Après dix-sept ans d’exil, elle rentre pour la première fois en Iran, c’est le choc. Elle plonge dans l’océan de ses origines, s’en enivre. Bascule pour la troisième fois. À son retour en France, elle écrit quatre contes de l’exil, incorporés dans son roman dont elle entreprend l’écriture en 2012 à Pékin où elle s’est expatriée. La difficulté d’être exige parfois de nouveaux déracinements, pour mieux entamer le chemin de la réconciliation. D’autres voyages en Iran et deux années à Istanbul viennent clore son débat intérieur.

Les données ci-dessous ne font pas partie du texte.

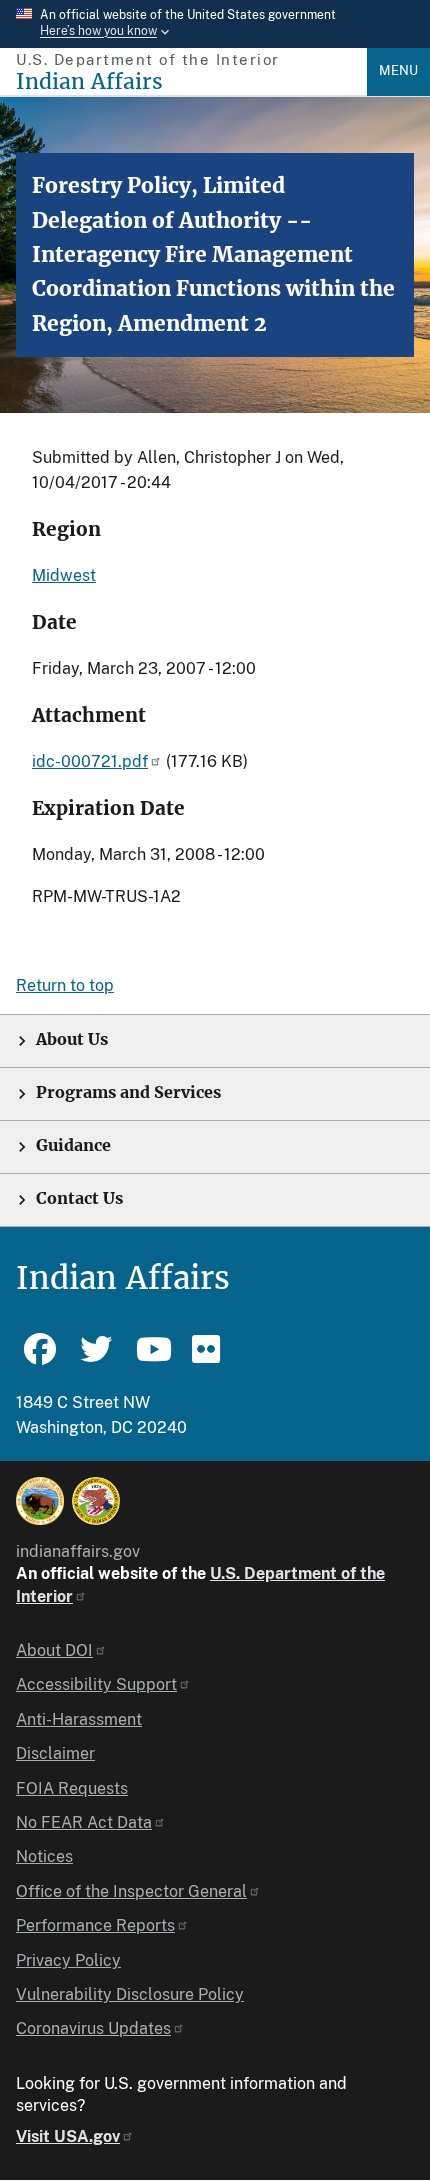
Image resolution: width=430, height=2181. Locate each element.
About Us (72, 1039)
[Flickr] (208, 1358)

Sa révolte. « Écoute le ney (la flûte de roseau) raconter une histoire, il se lamente de la séparation […] Quiconque demeure loin de sa source aspire à l’instant où il lui sera à nouveau uni », chante Rûmî, poète persan. Voici donc Maryam l’Orientale, tisseuse de mots français, passeuse hybride. À l’heure des dictatures, des montées fondamentalistes, de l’exil, sa voix est un vent d’espoir. Et sa langue pleine de vie, un appel d’air.